Task:
Every line of the data must be retyped exactly as it stands.

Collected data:
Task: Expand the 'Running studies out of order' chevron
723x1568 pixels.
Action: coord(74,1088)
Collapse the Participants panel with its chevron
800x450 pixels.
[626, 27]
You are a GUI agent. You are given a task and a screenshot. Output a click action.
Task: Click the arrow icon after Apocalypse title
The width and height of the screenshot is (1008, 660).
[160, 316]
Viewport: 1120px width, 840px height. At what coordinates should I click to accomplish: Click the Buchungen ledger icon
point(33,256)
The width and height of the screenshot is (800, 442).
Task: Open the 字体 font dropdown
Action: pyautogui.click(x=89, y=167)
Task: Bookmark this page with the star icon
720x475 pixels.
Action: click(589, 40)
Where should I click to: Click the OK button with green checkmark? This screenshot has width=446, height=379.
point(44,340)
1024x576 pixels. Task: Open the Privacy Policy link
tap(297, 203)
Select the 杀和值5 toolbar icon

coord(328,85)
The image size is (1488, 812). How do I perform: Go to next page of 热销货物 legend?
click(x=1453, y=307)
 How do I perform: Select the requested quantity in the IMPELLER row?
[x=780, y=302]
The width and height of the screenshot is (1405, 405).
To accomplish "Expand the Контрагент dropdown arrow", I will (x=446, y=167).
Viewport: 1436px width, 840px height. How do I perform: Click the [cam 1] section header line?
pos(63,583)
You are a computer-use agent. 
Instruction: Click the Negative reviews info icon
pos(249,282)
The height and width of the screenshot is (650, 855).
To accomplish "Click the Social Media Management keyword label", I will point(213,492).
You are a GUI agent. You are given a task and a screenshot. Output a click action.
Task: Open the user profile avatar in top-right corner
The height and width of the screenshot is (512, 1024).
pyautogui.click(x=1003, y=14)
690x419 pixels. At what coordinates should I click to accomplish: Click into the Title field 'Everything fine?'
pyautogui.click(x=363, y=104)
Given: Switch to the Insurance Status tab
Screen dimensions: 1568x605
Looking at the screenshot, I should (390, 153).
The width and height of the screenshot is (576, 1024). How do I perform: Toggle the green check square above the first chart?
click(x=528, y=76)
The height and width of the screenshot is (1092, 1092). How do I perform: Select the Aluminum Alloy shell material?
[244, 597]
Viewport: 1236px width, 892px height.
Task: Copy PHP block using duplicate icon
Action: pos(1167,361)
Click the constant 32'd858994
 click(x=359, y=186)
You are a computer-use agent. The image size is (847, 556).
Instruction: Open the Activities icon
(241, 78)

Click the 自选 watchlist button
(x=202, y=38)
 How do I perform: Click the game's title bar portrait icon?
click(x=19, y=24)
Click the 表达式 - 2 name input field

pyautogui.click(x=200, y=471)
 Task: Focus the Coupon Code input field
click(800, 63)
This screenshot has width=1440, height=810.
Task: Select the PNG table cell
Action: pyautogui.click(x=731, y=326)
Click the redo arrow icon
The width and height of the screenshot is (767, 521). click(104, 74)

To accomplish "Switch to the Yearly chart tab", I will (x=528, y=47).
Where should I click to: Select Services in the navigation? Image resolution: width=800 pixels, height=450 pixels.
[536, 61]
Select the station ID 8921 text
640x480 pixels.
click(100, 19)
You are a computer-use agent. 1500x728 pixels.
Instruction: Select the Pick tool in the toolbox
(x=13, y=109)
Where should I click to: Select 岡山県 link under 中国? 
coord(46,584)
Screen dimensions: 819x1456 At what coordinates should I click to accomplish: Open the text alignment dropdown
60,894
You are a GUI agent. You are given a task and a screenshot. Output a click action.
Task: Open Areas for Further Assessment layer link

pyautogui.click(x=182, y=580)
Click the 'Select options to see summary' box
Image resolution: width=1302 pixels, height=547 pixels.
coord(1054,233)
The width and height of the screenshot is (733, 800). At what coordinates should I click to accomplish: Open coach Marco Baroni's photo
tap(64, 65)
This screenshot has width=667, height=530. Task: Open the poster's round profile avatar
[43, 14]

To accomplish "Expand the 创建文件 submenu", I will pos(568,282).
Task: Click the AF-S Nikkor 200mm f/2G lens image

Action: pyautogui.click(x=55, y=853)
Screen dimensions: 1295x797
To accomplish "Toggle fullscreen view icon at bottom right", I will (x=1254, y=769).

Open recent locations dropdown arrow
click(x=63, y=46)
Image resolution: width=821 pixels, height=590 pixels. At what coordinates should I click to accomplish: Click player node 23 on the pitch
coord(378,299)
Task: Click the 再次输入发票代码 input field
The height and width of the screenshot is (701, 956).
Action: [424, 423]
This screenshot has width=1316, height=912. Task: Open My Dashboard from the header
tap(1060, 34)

Response to this task:
Task: Expand the 'Running studies out of order' chevron
723x1568 pixels.
Action: coord(74,1088)
Collapse the Participants panel with its chevron
800x450 pixels.
[626, 27]
You are a GUI agent. You are given a task and a screenshot. Output a click action.
Task: Click the arrow icon after Apocalypse title
The width and height of the screenshot is (1008, 660).
[160, 316]
Viewport: 1120px width, 840px height. At what coordinates should I click to accomplish: Click the Buchungen ledger icon
point(33,256)
The width and height of the screenshot is (800, 442).
Task: Open the 字体 font dropdown
Action: pyautogui.click(x=89, y=167)
Task: Bookmark this page with the star icon
720x475 pixels.
Action: click(589, 40)
Where should I click to: Click the OK button with green checkmark? This screenshot has width=446, height=379.
point(44,340)
1024x576 pixels. Task: Open the Privacy Policy link
tap(297, 203)
Select the 杀和值5 toolbar icon

coord(328,85)
The image size is (1488, 812). How do I perform: Go to next page of 热销货物 legend?
click(x=1453, y=307)
 How do I perform: Select the requested quantity in the IMPELLER row?
[x=780, y=302]
The width and height of the screenshot is (1405, 405).
To accomplish "Expand the Контрагент dropdown arrow", I will (x=446, y=167).
Viewport: 1436px width, 840px height. How do I perform: Click the [cam 1] section header line?
pos(63,583)
You are a computer-use agent. 
Instruction: Click the Negative reviews info icon
pos(249,282)
The height and width of the screenshot is (650, 855).
To accomplish "Click the Social Media Management keyword label", I will point(213,492).
You are a GUI agent. You are given a task and a screenshot. Output a click action.
Task: Open the user profile avatar in top-right corner
The height and width of the screenshot is (512, 1024).
pyautogui.click(x=1003, y=14)
690x419 pixels. At what coordinates should I click to accomplish: Click into the Title field 'Everything fine?'
pyautogui.click(x=363, y=104)
Given: Switch to the Insurance Status tab
Screen dimensions: 1568x605
Looking at the screenshot, I should (390, 153).
The width and height of the screenshot is (576, 1024). How do I perform: Toggle the green check square above the first chart?
click(x=528, y=76)
The height and width of the screenshot is (1092, 1092). How do I perform: Select the Aluminum Alloy shell material?
[244, 597]
Viewport: 1236px width, 892px height.
Task: Copy PHP block using duplicate icon
Action: pos(1167,361)
Click the constant 32'd858994
 click(x=359, y=186)
You are a computer-use agent. The image size is (847, 556).
Instruction: Open the Activities icon
(241, 78)

Click the 自选 watchlist button
(x=202, y=38)
 How do I perform: Click the game's title bar portrait icon?
click(x=19, y=24)
Click the 表达式 - 2 name input field

pyautogui.click(x=200, y=471)
 Task: Focus the Coupon Code input field
click(800, 63)
This screenshot has width=1440, height=810.
Task: Select the PNG table cell
Action: pyautogui.click(x=731, y=326)
Click the redo arrow icon
The width and height of the screenshot is (767, 521). click(104, 74)

To accomplish "Switch to the Yearly chart tab", I will (x=528, y=47).
Where should I click to: Select Services in the navigation? Image resolution: width=800 pixels, height=450 pixels.
[536, 61]
Select the station ID 8921 text
640x480 pixels.
click(100, 19)
You are a computer-use agent. 1500x728 pixels.
Instruction: Select the Pick tool in the toolbox
(x=13, y=109)
Where should I click to: Select 岡山県 link under 中国? 
coord(46,584)
Screen dimensions: 819x1456 At what coordinates should I click to accomplish: Open the text alignment dropdown
60,894
You are a GUI agent. You are given a task and a screenshot. Output a click action.
Task: Open Areas for Further Assessment layer link

pyautogui.click(x=182, y=580)
Click the 'Select options to see summary' box
Image resolution: width=1302 pixels, height=547 pixels.
coord(1054,233)
The width and height of the screenshot is (733, 800). At what coordinates should I click to accomplish: Open coach Marco Baroni's photo
tap(64, 65)
This screenshot has width=667, height=530. Task: Open the poster's round profile avatar
[43, 14]

To accomplish "Expand the 创建文件 submenu", I will pos(568,282).
Task: Click the AF-S Nikkor 200mm f/2G lens image

Action: pyautogui.click(x=55, y=853)
Screen dimensions: 1295x797
To accomplish "Toggle fullscreen view icon at bottom right", I will (x=1254, y=769).

Open recent locations dropdown arrow
click(x=63, y=46)
Image resolution: width=821 pixels, height=590 pixels. At what coordinates should I click to accomplish: Click player node 23 on the pitch
coord(378,299)
Task: Click the 再次输入发票代码 input field
The height and width of the screenshot is (701, 956).
Action: [424, 423]
This screenshot has width=1316, height=912. Task: Open My Dashboard from the header
tap(1060, 34)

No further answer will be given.